Glass and jamming transitions in a random organization model

TL;DR

This study investigates the phase transitions in a 2D off-lattice particle model, revealing complex behaviors near jamming and glass transitions, and demonstrating similarities with thermal systems despite non-equilibrium dynamics.

Contribution

It introduces a detailed numerical analysis of the phase diagram, connecting jamming, glass, and absorbing transitions, and compares findings with mean-field theory and other approaches.

Findings

Identification of a non-equilibrium glass transition preceding the absorbing transition.

Jamming transition location varies with preparation protocol and is not unique.

Critical exponents at jamming agree with mean-field replica theory and energy minimization.

Abstract

We study a two-dimensional, off-lattice particle model introduced to describe absorbing phase transitions in driven non-Brownian suspensions. We numerically explore the $(\phi,\epsilon)$ phase diagram, where $\phi$ is the packing fraction and $\epsilon$ controls the amplitude of particle jumps. We use a binary mixture to suppress crystallization, which allows us to disentangle the model's distinct phase transitions between amorphous states. At large $\phi$, we find that the approach to the absorbing transition is preceded by a non-equilibrium glass transition to a non-diffusive amorphous state. This dynamic arrest makes the location of the critical absorbing transitions protocol-dependent. The $\epsilon \to 0$ end-point of the transition line defines a jamming transition whose location is shown to vary continuously with the preparation protocol, and cannot serve as a unique definition of random close packing. Near jamming, we observe a complex landscape and marginal stability, reminiscent of Gardner phases found in thermal glasses.
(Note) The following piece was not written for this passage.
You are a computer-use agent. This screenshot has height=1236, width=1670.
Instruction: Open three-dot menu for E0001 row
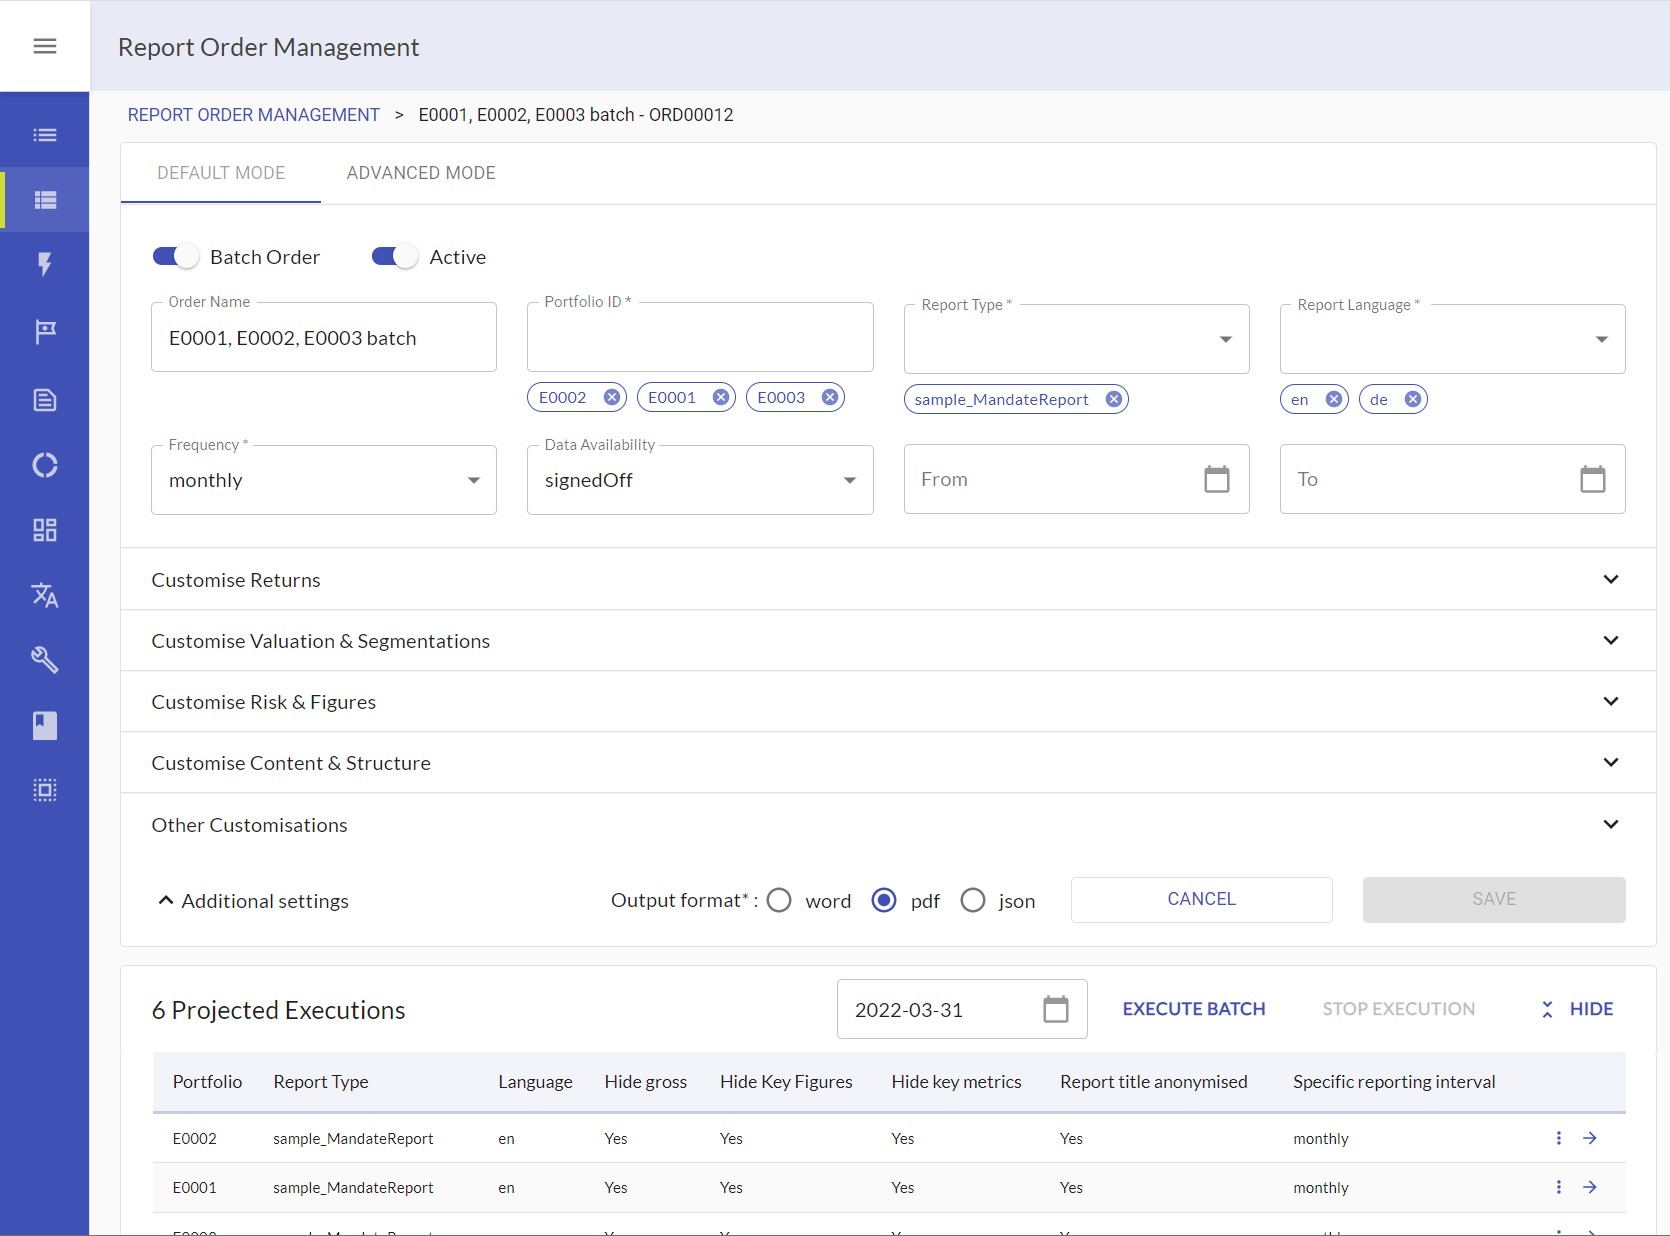[1558, 1187]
The critical exponents characterizing packings at the jamming transition numerically agree with alternative approaches based on energy minimization, and with analytic predictions from mean-field replica theory. We analyze hyperuniformity in fluid and glass phases, where it emerges with qualitatively distinct signatures, and show that random organization dynamics does not determine the hyperuniformity observed in jammed packings, which is found to be non-universal. Our results show that random organization models share deep physical similarities with thermal soft-particle systems undergoing glass and jamming transitions, with little impact of the non-equilibrium nature of the microscopic dynamics on emerging physical properties.